::: LISTING

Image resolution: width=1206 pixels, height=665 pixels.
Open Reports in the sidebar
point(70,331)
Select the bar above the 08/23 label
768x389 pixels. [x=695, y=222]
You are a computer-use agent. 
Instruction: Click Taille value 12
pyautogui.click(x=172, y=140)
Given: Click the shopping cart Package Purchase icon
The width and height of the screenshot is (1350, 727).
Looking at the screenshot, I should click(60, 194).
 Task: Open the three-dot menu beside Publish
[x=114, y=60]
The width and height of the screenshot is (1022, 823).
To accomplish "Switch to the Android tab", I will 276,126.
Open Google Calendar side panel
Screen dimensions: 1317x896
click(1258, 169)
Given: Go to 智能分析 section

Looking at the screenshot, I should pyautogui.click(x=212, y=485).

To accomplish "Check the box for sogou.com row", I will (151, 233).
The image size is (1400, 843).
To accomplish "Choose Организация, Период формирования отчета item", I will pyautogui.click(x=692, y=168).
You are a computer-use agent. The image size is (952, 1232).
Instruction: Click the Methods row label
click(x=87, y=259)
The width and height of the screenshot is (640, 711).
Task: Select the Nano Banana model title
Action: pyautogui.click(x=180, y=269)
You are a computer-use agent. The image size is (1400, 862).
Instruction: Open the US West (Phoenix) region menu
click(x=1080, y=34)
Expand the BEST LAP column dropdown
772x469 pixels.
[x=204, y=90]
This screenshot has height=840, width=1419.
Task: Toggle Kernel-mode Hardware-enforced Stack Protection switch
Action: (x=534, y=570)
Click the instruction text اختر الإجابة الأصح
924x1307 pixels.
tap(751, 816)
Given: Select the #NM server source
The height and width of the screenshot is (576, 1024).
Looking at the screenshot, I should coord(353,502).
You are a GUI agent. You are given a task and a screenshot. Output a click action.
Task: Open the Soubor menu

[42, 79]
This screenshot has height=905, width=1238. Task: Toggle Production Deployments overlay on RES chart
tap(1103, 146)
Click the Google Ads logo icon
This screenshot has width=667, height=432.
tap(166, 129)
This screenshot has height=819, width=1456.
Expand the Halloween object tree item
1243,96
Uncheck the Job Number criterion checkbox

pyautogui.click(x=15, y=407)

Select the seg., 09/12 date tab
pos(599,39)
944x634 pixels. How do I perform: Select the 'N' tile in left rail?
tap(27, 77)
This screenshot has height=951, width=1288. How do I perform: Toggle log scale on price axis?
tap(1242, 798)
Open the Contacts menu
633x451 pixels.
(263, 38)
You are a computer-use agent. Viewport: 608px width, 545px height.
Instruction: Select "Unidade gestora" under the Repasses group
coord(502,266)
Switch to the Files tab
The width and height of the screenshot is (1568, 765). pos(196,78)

::::::

* **WHAT THIS TASK INVOLVES**
Rewrite the data above, changing every "computer-use agent" to "desktop agent" and leaving all else as it is.

* **FINAL ANSWER**
Image resolution: width=1206 pixels, height=665 pixels.
Open Reports in the sidebar
point(70,331)
Select the bar above the 08/23 label
768x389 pixels. [x=695, y=222]
You are a desktop agent. 
Instruction: Click Taille value 12
pyautogui.click(x=172, y=140)
Given: Click the shopping cart Package Purchase icon
The width and height of the screenshot is (1350, 727).
Looking at the screenshot, I should click(60, 194).
 Task: Open the three-dot menu beside Publish
[x=114, y=60]
The width and height of the screenshot is (1022, 823).
To accomplish "Switch to the Android tab", I will 276,126.
Open Google Calendar side panel
Screen dimensions: 1317x896
click(1258, 169)
Given: Go to 智能分析 section

Looking at the screenshot, I should pyautogui.click(x=212, y=485).

To accomplish "Check the box for sogou.com row", I will (151, 233).
The image size is (1400, 843).
To accomplish "Choose Организация, Период формирования отчета item", I will pyautogui.click(x=692, y=168).
You are a desktop agent. The image size is (952, 1232).
Instruction: Click the Methods row label
click(x=87, y=259)
The width and height of the screenshot is (640, 711).
Task: Select the Nano Banana model title
Action: pyautogui.click(x=180, y=269)
You are a desktop agent. The image size is (1400, 862).
Instruction: Open the US West (Phoenix) region menu
click(x=1080, y=34)
Expand the BEST LAP column dropdown
772x469 pixels.
[x=204, y=90]
This screenshot has height=840, width=1419.
Task: Toggle Kernel-mode Hardware-enforced Stack Protection switch
Action: (x=534, y=570)
Click the instruction text اختر الإجابة الأصح
924x1307 pixels.
tap(751, 816)
Given: Select the #NM server source
The height and width of the screenshot is (576, 1024).
Looking at the screenshot, I should coord(353,502).
You are a GUI agent. You are given a task and a screenshot. Output a click action.
Task: Open the Soubor menu

[42, 79]
This screenshot has height=905, width=1238. Task: Toggle Production Deployments overlay on RES chart
tap(1103, 146)
Click the Google Ads logo icon
This screenshot has width=667, height=432.
tap(166, 129)
This screenshot has height=819, width=1456.
Expand the Halloween object tree item
1243,96
Uncheck the Job Number criterion checkbox

pyautogui.click(x=15, y=407)

Select the seg., 09/12 date tab
pos(599,39)
944x634 pixels. How do I perform: Select the 'N' tile in left rail?
tap(27, 77)
This screenshot has height=951, width=1288. How do I perform: Toggle log scale on price axis?
tap(1242, 798)
Open the Contacts menu
633x451 pixels.
(263, 38)
You are a desktop agent. Viewport: 608px width, 545px height.
Instruction: Select "Unidade gestora" under the Repasses group
coord(502,266)
Switch to the Files tab
The width and height of the screenshot is (1568, 765). pos(196,78)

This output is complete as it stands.